▸ The task
Can you write out, word for word, the lines below from the one containing "The height and width of the screenshot is (1370, 2482)." through the one containing "(x=149, y=225)", both ends included?

▸ Record set
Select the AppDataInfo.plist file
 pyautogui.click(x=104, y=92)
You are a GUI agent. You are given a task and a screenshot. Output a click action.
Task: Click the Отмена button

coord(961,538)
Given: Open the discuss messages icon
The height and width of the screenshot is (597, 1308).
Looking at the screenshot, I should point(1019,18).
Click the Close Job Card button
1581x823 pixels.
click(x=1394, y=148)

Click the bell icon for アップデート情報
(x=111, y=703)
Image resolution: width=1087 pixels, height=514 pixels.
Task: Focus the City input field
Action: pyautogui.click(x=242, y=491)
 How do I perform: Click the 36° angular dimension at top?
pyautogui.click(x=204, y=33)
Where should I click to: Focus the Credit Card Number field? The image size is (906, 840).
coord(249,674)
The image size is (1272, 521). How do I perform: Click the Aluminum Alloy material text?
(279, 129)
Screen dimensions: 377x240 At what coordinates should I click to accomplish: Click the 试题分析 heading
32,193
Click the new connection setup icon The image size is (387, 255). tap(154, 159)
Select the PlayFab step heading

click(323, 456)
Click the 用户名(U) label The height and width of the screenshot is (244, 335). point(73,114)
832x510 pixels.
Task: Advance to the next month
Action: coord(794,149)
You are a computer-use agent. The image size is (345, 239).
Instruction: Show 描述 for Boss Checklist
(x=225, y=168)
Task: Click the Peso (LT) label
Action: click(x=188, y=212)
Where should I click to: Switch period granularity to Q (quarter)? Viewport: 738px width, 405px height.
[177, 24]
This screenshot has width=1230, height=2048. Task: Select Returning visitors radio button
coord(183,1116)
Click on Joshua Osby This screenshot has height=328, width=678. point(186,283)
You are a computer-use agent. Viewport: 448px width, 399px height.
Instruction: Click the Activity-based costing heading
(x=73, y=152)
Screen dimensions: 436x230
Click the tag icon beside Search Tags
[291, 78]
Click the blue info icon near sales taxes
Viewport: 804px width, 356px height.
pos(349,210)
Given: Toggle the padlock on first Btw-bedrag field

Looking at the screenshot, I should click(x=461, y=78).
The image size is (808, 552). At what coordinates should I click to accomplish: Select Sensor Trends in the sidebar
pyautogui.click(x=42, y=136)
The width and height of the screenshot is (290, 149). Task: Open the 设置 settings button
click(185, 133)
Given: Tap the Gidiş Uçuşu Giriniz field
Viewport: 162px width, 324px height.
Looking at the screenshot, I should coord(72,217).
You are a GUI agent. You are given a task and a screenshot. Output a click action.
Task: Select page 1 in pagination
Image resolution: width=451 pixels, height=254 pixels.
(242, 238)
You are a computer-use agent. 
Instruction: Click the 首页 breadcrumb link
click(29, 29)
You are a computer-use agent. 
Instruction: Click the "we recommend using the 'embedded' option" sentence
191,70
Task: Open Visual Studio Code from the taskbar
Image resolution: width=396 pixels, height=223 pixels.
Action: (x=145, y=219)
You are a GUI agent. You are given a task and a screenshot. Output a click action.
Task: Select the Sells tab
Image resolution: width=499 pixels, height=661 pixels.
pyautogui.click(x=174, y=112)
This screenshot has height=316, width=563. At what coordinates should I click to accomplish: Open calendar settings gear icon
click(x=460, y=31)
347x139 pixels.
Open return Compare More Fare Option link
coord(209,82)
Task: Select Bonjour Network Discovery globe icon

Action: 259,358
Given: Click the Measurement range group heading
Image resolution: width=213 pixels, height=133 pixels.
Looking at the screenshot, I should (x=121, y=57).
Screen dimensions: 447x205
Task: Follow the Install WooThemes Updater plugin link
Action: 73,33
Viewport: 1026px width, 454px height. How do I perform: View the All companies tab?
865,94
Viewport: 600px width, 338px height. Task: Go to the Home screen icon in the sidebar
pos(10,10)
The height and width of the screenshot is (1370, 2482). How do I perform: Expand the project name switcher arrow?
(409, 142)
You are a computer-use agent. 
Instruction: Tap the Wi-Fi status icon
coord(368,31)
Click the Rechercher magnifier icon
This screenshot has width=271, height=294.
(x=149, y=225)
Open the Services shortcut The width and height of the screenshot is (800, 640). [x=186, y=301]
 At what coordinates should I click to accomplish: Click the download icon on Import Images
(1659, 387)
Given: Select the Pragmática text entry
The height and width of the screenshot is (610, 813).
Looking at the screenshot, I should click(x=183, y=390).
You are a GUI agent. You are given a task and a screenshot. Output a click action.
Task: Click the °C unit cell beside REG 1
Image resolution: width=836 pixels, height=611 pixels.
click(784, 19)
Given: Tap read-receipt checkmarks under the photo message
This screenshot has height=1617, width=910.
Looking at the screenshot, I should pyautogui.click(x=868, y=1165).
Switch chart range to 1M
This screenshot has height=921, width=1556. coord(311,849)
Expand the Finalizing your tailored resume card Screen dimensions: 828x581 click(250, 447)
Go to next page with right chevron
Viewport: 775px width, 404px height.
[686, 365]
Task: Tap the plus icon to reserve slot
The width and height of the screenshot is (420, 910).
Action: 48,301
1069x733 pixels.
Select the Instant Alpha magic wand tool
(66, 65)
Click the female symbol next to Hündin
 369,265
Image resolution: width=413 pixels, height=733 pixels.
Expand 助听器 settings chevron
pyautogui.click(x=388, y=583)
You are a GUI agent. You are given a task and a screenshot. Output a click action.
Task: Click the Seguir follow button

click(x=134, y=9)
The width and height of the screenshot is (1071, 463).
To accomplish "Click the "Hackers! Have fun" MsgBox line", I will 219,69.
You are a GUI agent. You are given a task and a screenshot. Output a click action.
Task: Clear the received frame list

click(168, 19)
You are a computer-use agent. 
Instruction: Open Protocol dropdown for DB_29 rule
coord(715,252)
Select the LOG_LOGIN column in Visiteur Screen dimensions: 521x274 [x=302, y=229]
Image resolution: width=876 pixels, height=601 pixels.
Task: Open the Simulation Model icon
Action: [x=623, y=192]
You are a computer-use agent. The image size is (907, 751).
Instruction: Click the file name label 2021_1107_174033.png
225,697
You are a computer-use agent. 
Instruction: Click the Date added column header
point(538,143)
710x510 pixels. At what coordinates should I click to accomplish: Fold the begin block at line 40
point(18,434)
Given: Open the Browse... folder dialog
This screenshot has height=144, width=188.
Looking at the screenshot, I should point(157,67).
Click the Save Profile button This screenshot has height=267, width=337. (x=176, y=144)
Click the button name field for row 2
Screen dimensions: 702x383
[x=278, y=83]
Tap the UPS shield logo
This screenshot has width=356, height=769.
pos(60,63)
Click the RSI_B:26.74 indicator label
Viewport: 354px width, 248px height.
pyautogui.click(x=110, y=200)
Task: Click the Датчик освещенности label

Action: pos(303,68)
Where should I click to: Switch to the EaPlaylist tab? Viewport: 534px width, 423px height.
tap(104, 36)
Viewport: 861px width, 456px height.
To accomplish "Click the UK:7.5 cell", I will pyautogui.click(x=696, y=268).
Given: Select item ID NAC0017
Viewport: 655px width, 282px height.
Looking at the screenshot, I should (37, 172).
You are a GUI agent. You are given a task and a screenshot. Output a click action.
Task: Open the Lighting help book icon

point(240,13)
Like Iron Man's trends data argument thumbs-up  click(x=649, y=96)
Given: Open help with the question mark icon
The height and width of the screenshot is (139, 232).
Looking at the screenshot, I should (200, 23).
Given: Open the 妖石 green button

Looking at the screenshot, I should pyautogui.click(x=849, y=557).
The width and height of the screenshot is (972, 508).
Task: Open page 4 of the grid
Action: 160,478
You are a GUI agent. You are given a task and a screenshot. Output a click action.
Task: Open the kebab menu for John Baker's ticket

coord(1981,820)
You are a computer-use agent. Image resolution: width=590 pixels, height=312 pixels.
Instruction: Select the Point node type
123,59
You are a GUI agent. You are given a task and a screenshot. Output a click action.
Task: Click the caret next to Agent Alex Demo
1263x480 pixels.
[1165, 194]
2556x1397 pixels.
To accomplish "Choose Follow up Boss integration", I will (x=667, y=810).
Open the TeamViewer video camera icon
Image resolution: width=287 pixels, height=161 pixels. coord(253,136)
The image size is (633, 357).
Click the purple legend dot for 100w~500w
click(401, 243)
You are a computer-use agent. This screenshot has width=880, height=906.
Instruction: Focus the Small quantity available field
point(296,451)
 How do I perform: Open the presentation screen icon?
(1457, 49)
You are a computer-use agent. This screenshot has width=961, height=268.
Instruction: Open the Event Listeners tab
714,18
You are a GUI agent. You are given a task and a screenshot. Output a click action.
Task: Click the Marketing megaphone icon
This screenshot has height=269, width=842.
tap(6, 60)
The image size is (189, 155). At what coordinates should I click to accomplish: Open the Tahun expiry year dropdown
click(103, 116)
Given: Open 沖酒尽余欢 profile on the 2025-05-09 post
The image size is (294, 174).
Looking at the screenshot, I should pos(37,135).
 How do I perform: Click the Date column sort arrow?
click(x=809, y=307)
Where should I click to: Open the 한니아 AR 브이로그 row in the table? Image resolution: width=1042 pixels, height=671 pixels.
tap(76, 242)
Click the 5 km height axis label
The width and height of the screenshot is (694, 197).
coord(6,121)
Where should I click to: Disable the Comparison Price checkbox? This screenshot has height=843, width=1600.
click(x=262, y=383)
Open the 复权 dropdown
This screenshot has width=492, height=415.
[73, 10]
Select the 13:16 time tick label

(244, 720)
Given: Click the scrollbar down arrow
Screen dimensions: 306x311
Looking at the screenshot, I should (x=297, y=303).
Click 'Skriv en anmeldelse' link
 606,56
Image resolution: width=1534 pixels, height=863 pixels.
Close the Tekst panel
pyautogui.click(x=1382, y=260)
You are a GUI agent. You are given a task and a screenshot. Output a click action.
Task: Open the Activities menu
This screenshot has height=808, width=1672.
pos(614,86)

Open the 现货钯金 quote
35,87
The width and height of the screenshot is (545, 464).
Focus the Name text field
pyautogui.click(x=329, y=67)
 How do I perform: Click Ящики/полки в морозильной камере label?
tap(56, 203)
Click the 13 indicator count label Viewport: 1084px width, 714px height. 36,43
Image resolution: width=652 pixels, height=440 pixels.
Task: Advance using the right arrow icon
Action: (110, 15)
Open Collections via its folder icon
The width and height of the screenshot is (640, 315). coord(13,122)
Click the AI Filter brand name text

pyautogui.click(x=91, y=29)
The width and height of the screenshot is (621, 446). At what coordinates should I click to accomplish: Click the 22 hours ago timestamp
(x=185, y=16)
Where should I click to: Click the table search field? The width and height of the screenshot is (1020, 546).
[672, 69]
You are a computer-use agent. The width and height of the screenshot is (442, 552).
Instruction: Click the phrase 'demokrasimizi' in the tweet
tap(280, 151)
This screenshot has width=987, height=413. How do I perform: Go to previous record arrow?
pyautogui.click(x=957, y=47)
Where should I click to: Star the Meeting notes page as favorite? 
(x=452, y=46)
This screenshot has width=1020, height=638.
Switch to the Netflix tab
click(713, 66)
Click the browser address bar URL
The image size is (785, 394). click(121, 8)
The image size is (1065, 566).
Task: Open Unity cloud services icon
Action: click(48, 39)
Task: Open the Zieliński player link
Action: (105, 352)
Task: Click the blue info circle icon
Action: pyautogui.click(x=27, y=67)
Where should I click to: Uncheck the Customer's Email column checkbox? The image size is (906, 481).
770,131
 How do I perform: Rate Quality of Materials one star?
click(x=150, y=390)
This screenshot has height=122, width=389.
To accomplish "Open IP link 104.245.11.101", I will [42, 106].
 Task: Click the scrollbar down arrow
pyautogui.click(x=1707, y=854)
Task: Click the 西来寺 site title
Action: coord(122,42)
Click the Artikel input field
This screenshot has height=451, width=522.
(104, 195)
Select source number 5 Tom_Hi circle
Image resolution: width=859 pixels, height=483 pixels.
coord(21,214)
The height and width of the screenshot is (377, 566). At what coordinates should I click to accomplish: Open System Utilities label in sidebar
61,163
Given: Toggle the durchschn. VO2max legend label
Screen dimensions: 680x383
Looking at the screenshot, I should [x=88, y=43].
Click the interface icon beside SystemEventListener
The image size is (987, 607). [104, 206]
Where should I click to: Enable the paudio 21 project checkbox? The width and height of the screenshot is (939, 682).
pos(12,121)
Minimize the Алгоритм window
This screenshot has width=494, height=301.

▸ Finished exercise
The height and width of the screenshot is (1370, 2482). How do I perform: Expand the project name switcher arrow?
(409, 142)
You are a computer-use agent. 
Instruction: Tap the Wi-Fi status icon
coord(368,31)
Click the Rechercher magnifier icon
This screenshot has width=271, height=294.
(x=149, y=225)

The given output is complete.